WHAT TO PRODUCE -
Nothing but the lines holding the string "Avvento" should appear in the answer. Copy them from the entries.

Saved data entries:
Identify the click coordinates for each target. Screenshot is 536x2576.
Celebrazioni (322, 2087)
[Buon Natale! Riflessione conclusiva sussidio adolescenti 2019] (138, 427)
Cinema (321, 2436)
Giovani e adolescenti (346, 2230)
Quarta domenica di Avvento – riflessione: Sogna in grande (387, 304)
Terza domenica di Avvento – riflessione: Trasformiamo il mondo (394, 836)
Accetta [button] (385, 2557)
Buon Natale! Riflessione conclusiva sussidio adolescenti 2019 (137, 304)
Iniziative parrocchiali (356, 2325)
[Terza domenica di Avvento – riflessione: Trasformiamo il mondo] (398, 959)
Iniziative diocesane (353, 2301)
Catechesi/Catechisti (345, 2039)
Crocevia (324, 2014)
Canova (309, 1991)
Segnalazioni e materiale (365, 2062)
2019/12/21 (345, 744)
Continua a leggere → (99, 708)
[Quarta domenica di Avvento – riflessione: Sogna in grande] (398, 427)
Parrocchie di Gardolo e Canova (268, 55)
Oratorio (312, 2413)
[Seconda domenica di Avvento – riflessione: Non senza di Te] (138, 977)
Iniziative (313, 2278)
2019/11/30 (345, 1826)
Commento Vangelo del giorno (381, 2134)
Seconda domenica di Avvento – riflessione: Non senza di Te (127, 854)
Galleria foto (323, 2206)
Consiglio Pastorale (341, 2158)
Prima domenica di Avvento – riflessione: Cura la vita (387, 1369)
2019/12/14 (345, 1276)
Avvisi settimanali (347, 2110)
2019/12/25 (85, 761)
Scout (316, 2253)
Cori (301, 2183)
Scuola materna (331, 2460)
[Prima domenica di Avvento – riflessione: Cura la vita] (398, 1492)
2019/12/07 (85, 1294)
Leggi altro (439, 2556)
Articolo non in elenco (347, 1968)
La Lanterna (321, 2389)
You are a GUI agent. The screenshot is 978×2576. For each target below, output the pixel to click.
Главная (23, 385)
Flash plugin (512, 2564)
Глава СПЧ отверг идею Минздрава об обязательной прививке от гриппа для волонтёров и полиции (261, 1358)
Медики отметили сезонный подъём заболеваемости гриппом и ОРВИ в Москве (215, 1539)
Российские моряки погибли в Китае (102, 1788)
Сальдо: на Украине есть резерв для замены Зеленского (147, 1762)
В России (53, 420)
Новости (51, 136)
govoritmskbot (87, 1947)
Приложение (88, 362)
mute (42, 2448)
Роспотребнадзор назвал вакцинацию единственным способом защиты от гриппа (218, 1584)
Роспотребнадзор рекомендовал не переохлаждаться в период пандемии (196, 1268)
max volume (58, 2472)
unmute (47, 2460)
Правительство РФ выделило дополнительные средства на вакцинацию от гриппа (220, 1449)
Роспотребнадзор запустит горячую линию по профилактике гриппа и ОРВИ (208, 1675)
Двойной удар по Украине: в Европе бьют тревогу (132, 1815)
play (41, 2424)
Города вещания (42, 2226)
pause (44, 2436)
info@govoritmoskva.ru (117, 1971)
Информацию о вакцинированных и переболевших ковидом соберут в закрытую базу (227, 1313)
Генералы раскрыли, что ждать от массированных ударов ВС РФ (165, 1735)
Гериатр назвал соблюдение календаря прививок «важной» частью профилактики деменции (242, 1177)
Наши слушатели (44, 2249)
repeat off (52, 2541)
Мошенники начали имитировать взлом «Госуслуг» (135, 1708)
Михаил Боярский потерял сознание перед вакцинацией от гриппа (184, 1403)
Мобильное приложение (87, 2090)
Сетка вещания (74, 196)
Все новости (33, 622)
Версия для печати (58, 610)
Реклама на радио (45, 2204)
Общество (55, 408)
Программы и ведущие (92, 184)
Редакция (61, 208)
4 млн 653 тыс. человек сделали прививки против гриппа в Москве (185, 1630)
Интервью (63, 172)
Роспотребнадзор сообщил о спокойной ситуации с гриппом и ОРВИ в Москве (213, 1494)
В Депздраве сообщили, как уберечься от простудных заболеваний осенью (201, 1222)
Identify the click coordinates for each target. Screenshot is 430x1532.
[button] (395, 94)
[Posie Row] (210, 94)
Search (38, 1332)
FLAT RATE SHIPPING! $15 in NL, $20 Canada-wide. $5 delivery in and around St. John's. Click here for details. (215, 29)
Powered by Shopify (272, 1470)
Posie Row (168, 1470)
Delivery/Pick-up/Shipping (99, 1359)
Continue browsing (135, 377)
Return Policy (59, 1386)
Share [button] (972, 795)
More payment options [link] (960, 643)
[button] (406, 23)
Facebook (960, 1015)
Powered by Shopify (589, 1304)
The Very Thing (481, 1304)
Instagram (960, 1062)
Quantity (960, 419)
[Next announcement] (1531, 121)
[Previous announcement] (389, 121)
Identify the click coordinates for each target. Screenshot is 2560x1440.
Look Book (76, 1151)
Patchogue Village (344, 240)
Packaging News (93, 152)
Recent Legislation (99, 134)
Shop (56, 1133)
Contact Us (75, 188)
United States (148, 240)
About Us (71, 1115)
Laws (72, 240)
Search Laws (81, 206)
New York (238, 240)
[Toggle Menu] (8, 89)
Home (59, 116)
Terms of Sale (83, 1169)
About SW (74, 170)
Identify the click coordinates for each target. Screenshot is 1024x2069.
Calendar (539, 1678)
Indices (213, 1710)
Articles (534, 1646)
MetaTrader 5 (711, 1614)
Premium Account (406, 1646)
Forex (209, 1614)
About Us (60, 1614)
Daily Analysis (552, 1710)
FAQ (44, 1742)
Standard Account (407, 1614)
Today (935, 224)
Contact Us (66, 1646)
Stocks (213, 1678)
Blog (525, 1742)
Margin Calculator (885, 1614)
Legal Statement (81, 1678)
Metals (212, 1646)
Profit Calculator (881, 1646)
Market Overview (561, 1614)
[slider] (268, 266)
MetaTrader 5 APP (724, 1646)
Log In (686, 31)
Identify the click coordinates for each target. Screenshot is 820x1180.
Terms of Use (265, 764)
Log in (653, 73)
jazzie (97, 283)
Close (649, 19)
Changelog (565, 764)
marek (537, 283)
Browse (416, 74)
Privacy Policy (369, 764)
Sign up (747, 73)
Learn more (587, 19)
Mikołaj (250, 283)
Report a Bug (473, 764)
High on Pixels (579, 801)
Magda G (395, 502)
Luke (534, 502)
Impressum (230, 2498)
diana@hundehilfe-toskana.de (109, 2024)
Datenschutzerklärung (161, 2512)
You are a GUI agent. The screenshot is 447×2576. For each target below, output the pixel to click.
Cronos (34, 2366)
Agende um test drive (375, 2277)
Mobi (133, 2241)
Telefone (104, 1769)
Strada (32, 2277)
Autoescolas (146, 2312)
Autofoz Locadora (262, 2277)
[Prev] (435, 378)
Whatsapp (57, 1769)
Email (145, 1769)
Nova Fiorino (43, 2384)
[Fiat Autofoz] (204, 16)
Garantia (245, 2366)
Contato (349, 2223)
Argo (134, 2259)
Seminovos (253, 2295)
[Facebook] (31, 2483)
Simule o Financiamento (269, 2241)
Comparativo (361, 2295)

EXPECTED OUTPUT -
Quarta domenica di Avvento – riflessione: Sogna in grande (387, 304)
Terza domenica di Avvento – riflessione: Trasformiamo il mondo (394, 836)
[Terza domenica di Avvento – riflessione: Trasformiamo il mondo] (398, 959)
[Quarta domenica di Avvento – riflessione: Sogna in grande] (398, 427)
[Seconda domenica di Avvento – riflessione: Non senza di Te] (138, 977)
Seconda domenica di Avvento – riflessione: Non senza di Te (127, 854)
Prima domenica di Avvento – riflessione: Cura la vita (387, 1369)
[Prima domenica di Avvento – riflessione: Cura la vita] (398, 1492)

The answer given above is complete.